Ama bence bu kız İspanyol halter takımından olmalı. Aynayı park yerindeki arabaya taşırken ruhumu teslim ediyordum neredeyse. Dükkânda göründüğünden ne kadar ağır ve büyük olduğunu o zaman farkettim. Birden bire kendimi ağır, metal bir aynayı, Granada’nın ortasında, kavurucu yaz sıcağında taşırken bulmuş oldum. Neyse ki Federica Garcia Lorca’nın daha bir hafta önce ziyaret ettiğimiz Huerta de San Vicente’deki yazlık evine çok yakındık. Milliyetçiler onu burada yakalamış ve öldürmüşlerdi.

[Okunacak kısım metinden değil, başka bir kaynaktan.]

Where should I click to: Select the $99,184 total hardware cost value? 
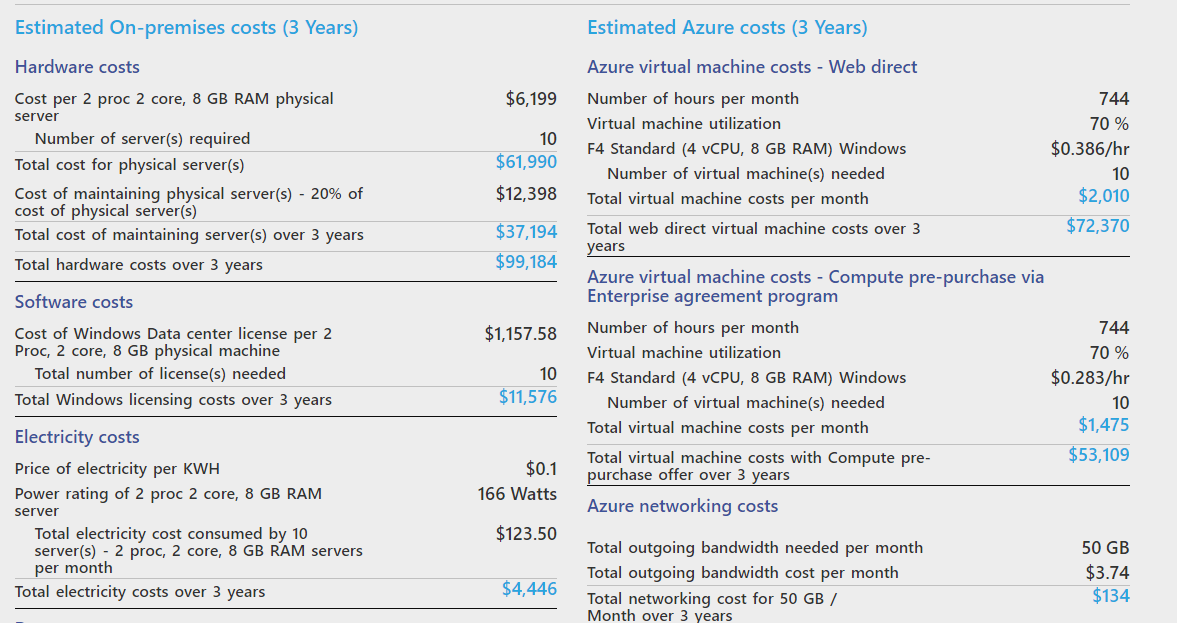click(526, 262)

Lorca’nın cümlelerini hatırladım: “Biz gideceğiz ama Granada kalacak. Zamandaki sonsuzluğuna inat zavallı ellerimden kayıp gidecek -benim ellerim, bir annenin en küçük oğluna ait eller”. Kimsenin Granada’yı tam olarak anlayabileceğini düşünmezdim, ta ki o koca aynayı Calle Virgen Blanca’dan sırtımda taşımaya yeltenene kadar.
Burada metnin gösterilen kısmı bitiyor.